WHAT YOU HAVE TO DO:
The reply should give back every entry exactly as written.

TASK INPUT:
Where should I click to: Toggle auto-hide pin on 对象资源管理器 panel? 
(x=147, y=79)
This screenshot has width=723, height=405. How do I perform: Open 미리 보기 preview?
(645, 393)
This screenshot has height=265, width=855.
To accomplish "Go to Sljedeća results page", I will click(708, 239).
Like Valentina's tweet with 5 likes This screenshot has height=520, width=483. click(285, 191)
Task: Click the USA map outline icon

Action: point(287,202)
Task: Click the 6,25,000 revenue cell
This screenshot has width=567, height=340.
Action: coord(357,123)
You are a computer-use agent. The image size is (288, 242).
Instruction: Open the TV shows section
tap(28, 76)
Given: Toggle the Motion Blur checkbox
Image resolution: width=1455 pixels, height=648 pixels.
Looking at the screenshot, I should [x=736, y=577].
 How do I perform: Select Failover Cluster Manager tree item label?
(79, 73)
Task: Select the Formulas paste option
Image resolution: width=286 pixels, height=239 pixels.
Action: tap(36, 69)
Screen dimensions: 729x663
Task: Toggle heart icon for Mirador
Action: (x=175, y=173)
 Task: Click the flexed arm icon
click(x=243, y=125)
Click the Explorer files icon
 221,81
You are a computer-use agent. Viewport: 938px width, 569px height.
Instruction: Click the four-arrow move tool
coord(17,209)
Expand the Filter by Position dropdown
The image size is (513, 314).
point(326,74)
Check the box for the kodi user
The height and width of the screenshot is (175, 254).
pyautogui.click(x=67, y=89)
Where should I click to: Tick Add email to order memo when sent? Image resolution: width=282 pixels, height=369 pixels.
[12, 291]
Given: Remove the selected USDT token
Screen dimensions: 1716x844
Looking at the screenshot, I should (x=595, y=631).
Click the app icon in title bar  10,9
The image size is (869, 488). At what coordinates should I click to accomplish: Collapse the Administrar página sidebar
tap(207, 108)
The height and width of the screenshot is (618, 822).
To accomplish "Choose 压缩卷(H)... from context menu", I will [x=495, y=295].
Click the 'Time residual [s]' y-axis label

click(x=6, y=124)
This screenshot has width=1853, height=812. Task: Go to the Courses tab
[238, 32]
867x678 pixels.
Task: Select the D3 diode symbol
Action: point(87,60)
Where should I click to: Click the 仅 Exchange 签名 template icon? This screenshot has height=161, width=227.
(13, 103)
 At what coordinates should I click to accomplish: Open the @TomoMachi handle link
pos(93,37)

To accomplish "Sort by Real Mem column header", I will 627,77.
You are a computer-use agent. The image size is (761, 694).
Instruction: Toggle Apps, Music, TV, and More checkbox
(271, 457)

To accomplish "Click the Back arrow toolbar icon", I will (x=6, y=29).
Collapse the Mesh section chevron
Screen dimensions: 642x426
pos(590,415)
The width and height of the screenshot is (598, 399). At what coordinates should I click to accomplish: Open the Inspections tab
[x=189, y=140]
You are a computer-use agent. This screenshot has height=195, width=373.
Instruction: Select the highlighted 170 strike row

PROBLEM SOLUTION:
Where should I click to: Toggle auto-hide pin on 对象资源管理器 panel? 
(x=147, y=79)
This screenshot has width=723, height=405. How do I perform: Open 미리 보기 preview?
(645, 393)
This screenshot has height=265, width=855.
To accomplish "Go to Sljedeća results page", I will click(708, 239).
Like Valentina's tweet with 5 likes This screenshot has height=520, width=483. click(285, 191)
Task: Click the USA map outline icon

Action: point(287,202)
Task: Click the 6,25,000 revenue cell
This screenshot has width=567, height=340.
Action: coord(357,123)
You are a computer-use agent. The image size is (288, 242).
Instruction: Open the TV shows section
tap(28, 76)
Given: Toggle the Motion Blur checkbox
Image resolution: width=1455 pixels, height=648 pixels.
Looking at the screenshot, I should [x=736, y=577].
 How do I perform: Select Failover Cluster Manager tree item label?
(79, 73)
Task: Select the Formulas paste option
Image resolution: width=286 pixels, height=239 pixels.
Action: tap(36, 69)
Screen dimensions: 729x663
Task: Toggle heart icon for Mirador
Action: (x=175, y=173)
 Task: Click the flexed arm icon
click(x=243, y=125)
Click the Explorer files icon
 221,81
You are a computer-use agent. Viewport: 938px width, 569px height.
Instruction: Click the four-arrow move tool
coord(17,209)
Expand the Filter by Position dropdown
The image size is (513, 314).
point(326,74)
Check the box for the kodi user
The height and width of the screenshot is (175, 254).
pyautogui.click(x=67, y=89)
Where should I click to: Tick Add email to order memo when sent? Image resolution: width=282 pixels, height=369 pixels.
[12, 291]
Given: Remove the selected USDT token
Screen dimensions: 1716x844
Looking at the screenshot, I should (x=595, y=631).
Click the app icon in title bar  10,9
The image size is (869, 488). At what coordinates should I click to accomplish: Collapse the Administrar página sidebar
tap(207, 108)
The height and width of the screenshot is (618, 822).
To accomplish "Choose 压缩卷(H)... from context menu", I will [x=495, y=295].
Click the 'Time residual [s]' y-axis label

click(x=6, y=124)
This screenshot has width=1853, height=812. Task: Go to the Courses tab
[238, 32]
867x678 pixels.
Task: Select the D3 diode symbol
Action: point(87,60)
Where should I click to: Click the 仅 Exchange 签名 template icon? This screenshot has height=161, width=227.
(13, 103)
 At what coordinates should I click to accomplish: Open the @TomoMachi handle link
pos(93,37)

To accomplish "Sort by Real Mem column header", I will 627,77.
You are a computer-use agent. The image size is (761, 694).
Instruction: Toggle Apps, Music, TV, and More checkbox
(271, 457)

To accomplish "Click the Back arrow toolbar icon", I will (x=6, y=29).
Collapse the Mesh section chevron
Screen dimensions: 642x426
pos(590,415)
The width and height of the screenshot is (598, 399). At what coordinates should I click to accomplish: Open the Inspections tab
[x=189, y=140]
You are a computer-use agent. This screenshot has height=195, width=373.
Instruction: Select the highlighted 170 strike row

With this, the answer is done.